_THE TASK:_ The answer should contain every entry below, copied exactly.

[Saved entries]
------------------------------------------------------------------------

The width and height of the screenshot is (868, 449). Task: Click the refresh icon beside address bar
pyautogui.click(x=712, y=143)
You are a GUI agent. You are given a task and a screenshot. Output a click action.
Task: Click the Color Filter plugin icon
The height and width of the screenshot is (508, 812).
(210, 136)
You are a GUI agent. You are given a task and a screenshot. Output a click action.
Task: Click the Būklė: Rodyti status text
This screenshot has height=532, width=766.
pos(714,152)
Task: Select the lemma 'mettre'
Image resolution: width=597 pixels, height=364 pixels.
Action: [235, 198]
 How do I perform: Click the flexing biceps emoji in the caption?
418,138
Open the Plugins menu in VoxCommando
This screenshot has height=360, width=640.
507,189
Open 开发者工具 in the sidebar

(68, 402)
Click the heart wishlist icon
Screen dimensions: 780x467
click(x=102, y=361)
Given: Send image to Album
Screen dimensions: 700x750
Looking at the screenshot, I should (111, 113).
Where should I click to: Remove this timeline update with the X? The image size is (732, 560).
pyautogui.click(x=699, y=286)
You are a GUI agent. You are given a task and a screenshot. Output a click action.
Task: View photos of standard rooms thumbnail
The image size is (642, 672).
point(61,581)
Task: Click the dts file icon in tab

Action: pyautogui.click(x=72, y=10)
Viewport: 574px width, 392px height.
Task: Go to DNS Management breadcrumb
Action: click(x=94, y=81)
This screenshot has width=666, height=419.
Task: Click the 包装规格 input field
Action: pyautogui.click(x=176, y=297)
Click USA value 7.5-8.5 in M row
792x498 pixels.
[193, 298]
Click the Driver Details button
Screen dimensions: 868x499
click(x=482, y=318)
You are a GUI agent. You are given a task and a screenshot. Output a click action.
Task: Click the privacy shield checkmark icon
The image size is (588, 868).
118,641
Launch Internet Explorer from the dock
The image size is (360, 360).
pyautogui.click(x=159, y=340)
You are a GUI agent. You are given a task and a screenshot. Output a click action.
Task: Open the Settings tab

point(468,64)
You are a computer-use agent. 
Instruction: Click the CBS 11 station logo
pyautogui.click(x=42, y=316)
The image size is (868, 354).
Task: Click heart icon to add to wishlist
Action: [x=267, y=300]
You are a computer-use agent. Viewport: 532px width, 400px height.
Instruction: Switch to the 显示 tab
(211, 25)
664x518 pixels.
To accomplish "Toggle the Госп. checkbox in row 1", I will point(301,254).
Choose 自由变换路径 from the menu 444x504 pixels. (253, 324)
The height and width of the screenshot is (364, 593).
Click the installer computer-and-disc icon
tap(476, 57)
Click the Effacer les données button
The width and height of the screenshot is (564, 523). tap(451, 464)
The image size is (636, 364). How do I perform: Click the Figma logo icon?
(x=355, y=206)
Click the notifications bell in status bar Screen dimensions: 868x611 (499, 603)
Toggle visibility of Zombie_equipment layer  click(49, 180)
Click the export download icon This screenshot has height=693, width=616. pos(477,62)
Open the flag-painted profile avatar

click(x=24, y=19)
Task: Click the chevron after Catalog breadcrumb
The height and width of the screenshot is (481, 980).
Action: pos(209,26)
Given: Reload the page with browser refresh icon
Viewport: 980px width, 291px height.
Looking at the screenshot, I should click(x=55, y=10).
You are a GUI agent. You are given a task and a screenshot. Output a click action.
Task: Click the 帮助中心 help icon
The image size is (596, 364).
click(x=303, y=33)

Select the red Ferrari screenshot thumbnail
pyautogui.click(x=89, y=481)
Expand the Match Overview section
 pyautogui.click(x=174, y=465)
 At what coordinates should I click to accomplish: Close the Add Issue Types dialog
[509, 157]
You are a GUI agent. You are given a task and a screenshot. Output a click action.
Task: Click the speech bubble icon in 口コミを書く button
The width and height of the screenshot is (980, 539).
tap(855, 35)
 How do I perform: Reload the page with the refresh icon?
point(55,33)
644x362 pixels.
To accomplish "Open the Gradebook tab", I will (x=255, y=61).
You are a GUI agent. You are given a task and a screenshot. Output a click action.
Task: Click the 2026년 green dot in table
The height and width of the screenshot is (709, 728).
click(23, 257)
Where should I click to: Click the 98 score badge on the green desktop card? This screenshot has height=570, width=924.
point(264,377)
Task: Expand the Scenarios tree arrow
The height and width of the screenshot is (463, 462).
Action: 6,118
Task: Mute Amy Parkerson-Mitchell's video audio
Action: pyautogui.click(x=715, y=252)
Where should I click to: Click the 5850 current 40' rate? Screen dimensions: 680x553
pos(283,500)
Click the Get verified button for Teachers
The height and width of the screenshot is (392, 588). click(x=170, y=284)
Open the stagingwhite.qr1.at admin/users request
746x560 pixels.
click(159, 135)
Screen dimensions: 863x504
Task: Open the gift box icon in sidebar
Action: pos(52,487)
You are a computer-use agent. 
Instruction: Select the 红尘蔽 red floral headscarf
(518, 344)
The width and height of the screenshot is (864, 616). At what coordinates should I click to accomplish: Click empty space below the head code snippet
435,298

------------------------------------------------------------------------

_WRITTEN REPLY:_
The width and height of the screenshot is (868, 449). Task: Click the refresh icon beside address bar
pyautogui.click(x=712, y=143)
You are a GUI agent. You are given a task and a screenshot. Output a click action.
Task: Click the Color Filter plugin icon
The height and width of the screenshot is (508, 812).
(210, 136)
You are a GUI agent. You are given a task and a screenshot. Output a click action.
Task: Click the Būklė: Rodyti status text
This screenshot has height=532, width=766.
pos(714,152)
Task: Select the lemma 'mettre'
Image resolution: width=597 pixels, height=364 pixels.
Action: [235, 198]
 How do I perform: Click the flexing biceps emoji in the caption?
418,138
Open the Plugins menu in VoxCommando
This screenshot has height=360, width=640.
507,189
Open 开发者工具 in the sidebar

(68, 402)
Click the heart wishlist icon
Screen dimensions: 780x467
click(x=102, y=361)
Given: Send image to Album
Screen dimensions: 700x750
Looking at the screenshot, I should (111, 113).
Where should I click to: Remove this timeline update with the X? The image size is (732, 560).
pyautogui.click(x=699, y=286)
You are a GUI agent. You are given a task and a screenshot. Output a click action.
Task: View photos of standard rooms thumbnail
The image size is (642, 672).
point(61,581)
Task: Click the dts file icon in tab

Action: pyautogui.click(x=72, y=10)
Viewport: 574px width, 392px height.
Task: Go to DNS Management breadcrumb
Action: click(x=94, y=81)
This screenshot has width=666, height=419.
Task: Click the 包装规格 input field
Action: pyautogui.click(x=176, y=297)
Click USA value 7.5-8.5 in M row
792x498 pixels.
[193, 298]
Click the Driver Details button
Screen dimensions: 868x499
click(x=482, y=318)
You are a GUI agent. You are given a task and a screenshot. Output a click action.
Task: Click the privacy shield checkmark icon
The image size is (588, 868).
118,641
Launch Internet Explorer from the dock
The image size is (360, 360).
pyautogui.click(x=159, y=340)
You are a GUI agent. You are given a task and a screenshot. Output a click action.
Task: Open the Settings tab

point(468,64)
You are a computer-use agent. 
Instruction: Click the CBS 11 station logo
pyautogui.click(x=42, y=316)
The image size is (868, 354).
Task: Click heart icon to add to wishlist
Action: [x=267, y=300]
You are a computer-use agent. Viewport: 532px width, 400px height.
Instruction: Switch to the 显示 tab
(211, 25)
664x518 pixels.
To accomplish "Toggle the Госп. checkbox in row 1", I will point(301,254).
Choose 自由变换路径 from the menu 444x504 pixels. (253, 324)
The height and width of the screenshot is (364, 593).
Click the installer computer-and-disc icon
tap(476, 57)
Click the Effacer les données button
The width and height of the screenshot is (564, 523). tap(451, 464)
The image size is (636, 364). How do I perform: Click the Figma logo icon?
(x=355, y=206)
Click the notifications bell in status bar Screen dimensions: 868x611 (499, 603)
Toggle visibility of Zombie_equipment layer  click(49, 180)
Click the export download icon This screenshot has height=693, width=616. pos(477,62)
Open the flag-painted profile avatar

click(x=24, y=19)
Task: Click the chevron after Catalog breadcrumb
The height and width of the screenshot is (481, 980).
Action: pos(209,26)
Given: Reload the page with browser refresh icon
Viewport: 980px width, 291px height.
Looking at the screenshot, I should click(x=55, y=10).
You are a GUI agent. You are given a task and a screenshot. Output a click action.
Task: Click the 帮助中心 help icon
The image size is (596, 364).
click(x=303, y=33)

Select the red Ferrari screenshot thumbnail
pyautogui.click(x=89, y=481)
Expand the Match Overview section
 pyautogui.click(x=174, y=465)
 At what coordinates should I click to accomplish: Close the Add Issue Types dialog
[509, 157]
You are a GUI agent. You are given a task and a screenshot. Output a click action.
Task: Click the speech bubble icon in 口コミを書く button
The width and height of the screenshot is (980, 539).
tap(855, 35)
 How do I perform: Reload the page with the refresh icon?
point(55,33)
644x362 pixels.
To accomplish "Open the Gradebook tab", I will (x=255, y=61).
You are a GUI agent. You are given a task and a screenshot. Output a click action.
Task: Click the 2026년 green dot in table
The height and width of the screenshot is (709, 728).
click(23, 257)
Where should I click to: Click the 98 score badge on the green desktop card? This screenshot has height=570, width=924.
point(264,377)
Task: Expand the Scenarios tree arrow
The height and width of the screenshot is (463, 462).
Action: 6,118
Task: Mute Amy Parkerson-Mitchell's video audio
Action: pyautogui.click(x=715, y=252)
Where should I click to: Click the 5850 current 40' rate? Screen dimensions: 680x553
pos(283,500)
Click the Get verified button for Teachers
The height and width of the screenshot is (392, 588). click(x=170, y=284)
Open the stagingwhite.qr1.at admin/users request
746x560 pixels.
click(159, 135)
Screen dimensions: 863x504
Task: Open the gift box icon in sidebar
Action: pos(52,487)
You are a computer-use agent. 
Instruction: Select the 红尘蔽 red floral headscarf
(518, 344)
The width and height of the screenshot is (864, 616). At what coordinates should I click to accomplish: Click empty space below the head code snippet
435,298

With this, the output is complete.